+++ RECORDS TO USE +++
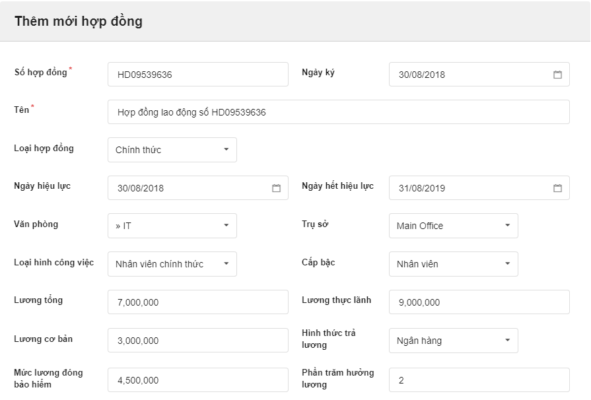591x400 pixels.
Task: Click the Số hợp đồng input field
Action: tap(198, 74)
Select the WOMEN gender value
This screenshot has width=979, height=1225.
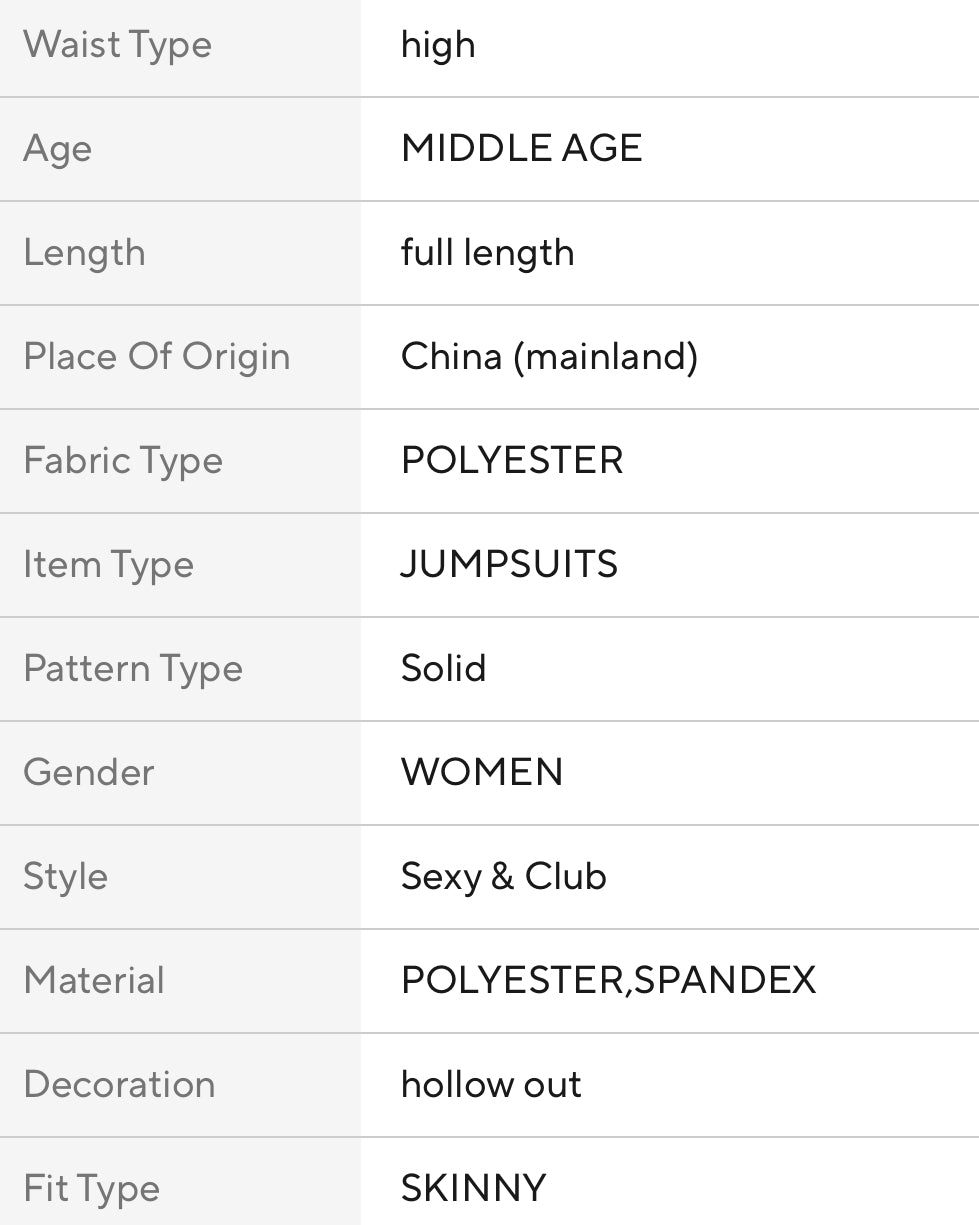(482, 773)
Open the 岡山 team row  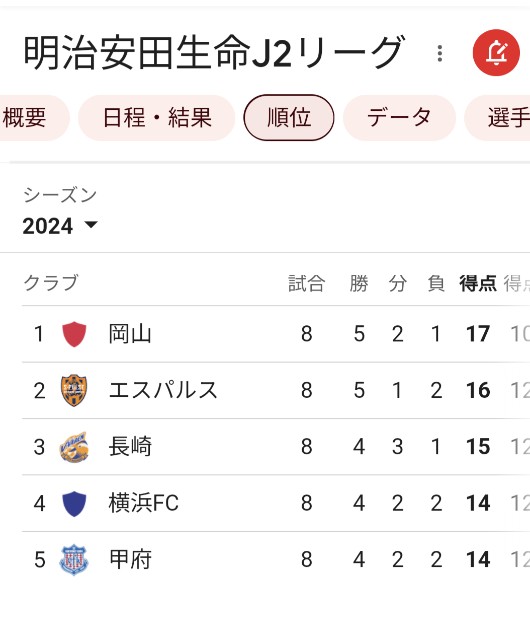[x=276, y=334]
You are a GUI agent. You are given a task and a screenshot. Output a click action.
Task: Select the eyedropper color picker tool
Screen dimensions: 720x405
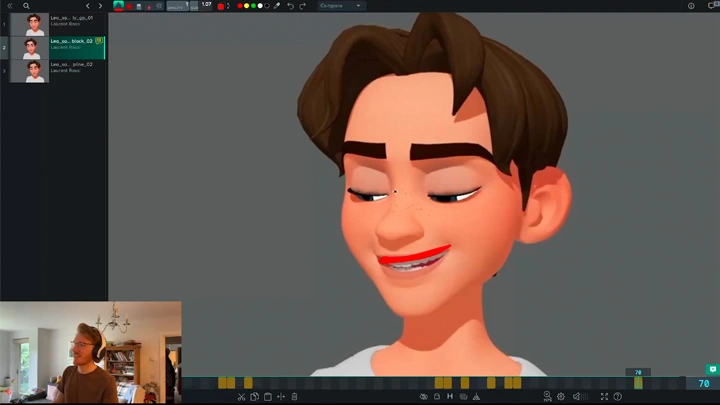click(277, 6)
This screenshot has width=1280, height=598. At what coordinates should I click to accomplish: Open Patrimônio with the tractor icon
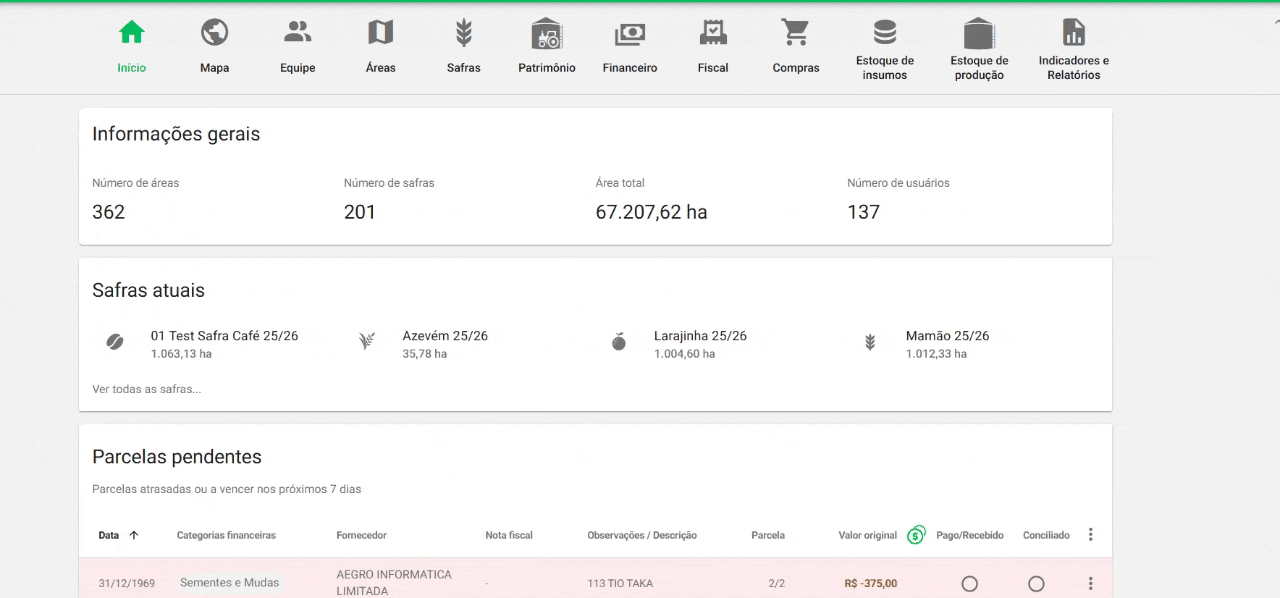546,45
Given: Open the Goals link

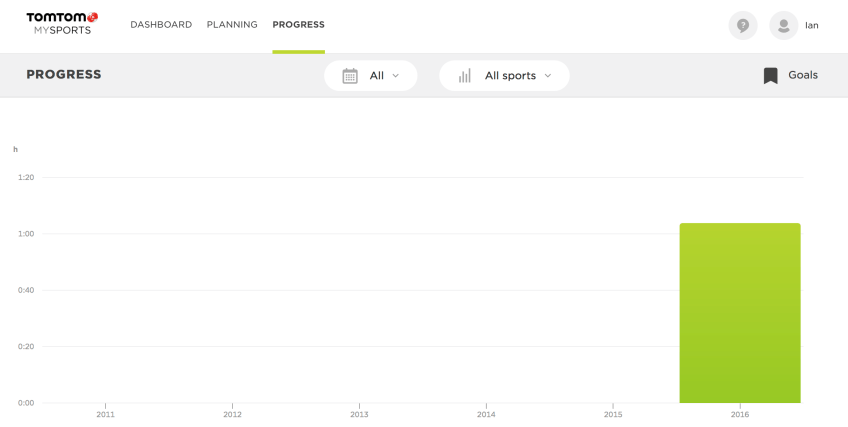Looking at the screenshot, I should pyautogui.click(x=802, y=75).
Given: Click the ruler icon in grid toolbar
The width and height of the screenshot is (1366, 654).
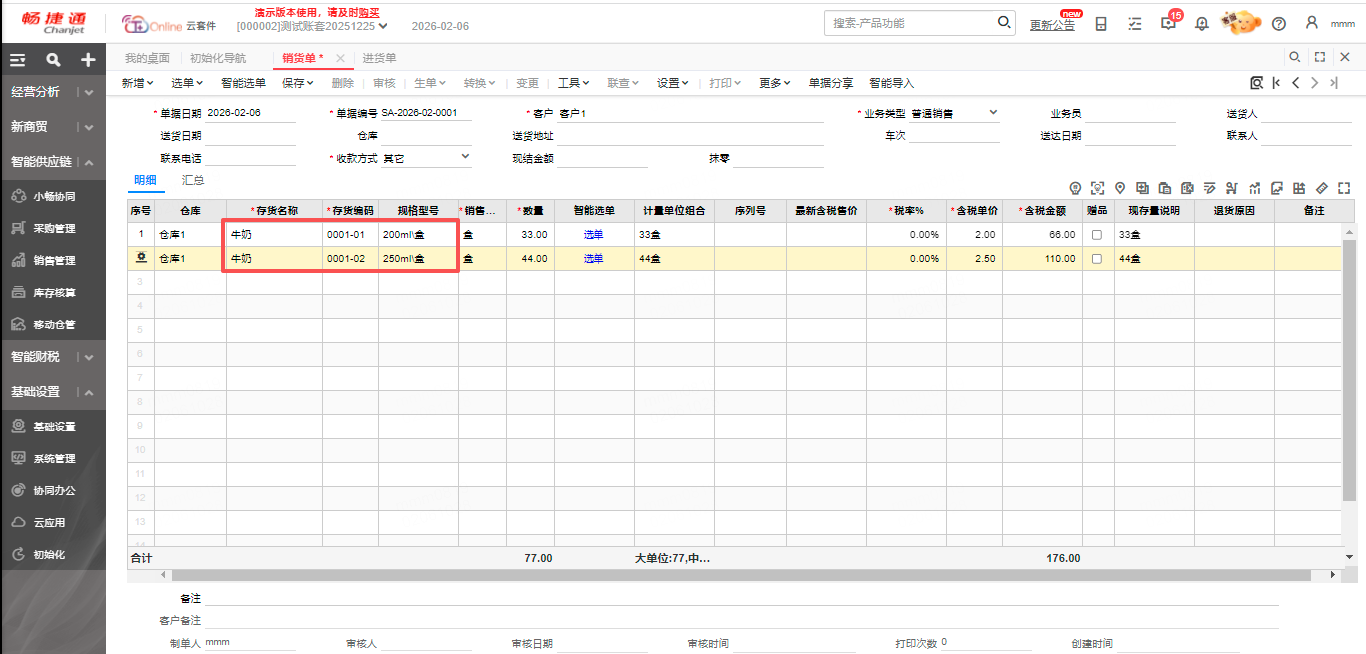Looking at the screenshot, I should click(1321, 188).
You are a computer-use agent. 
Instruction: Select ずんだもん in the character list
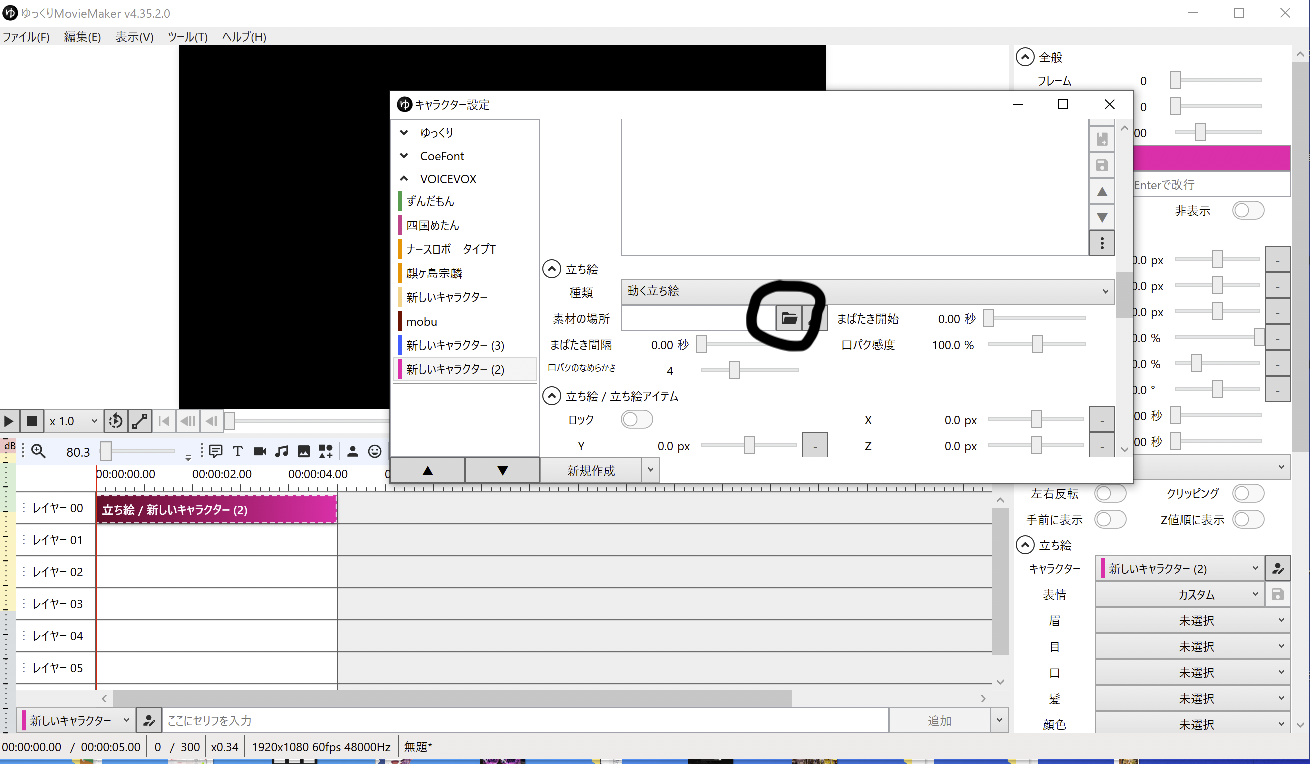(431, 201)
+++
Copy every line from the records above that contains the word "agent".

PROBLEM SOLUTION:
You are a GUI agent. You are given a task and a screenshot. Output a click action.
You are a computer-use agent. 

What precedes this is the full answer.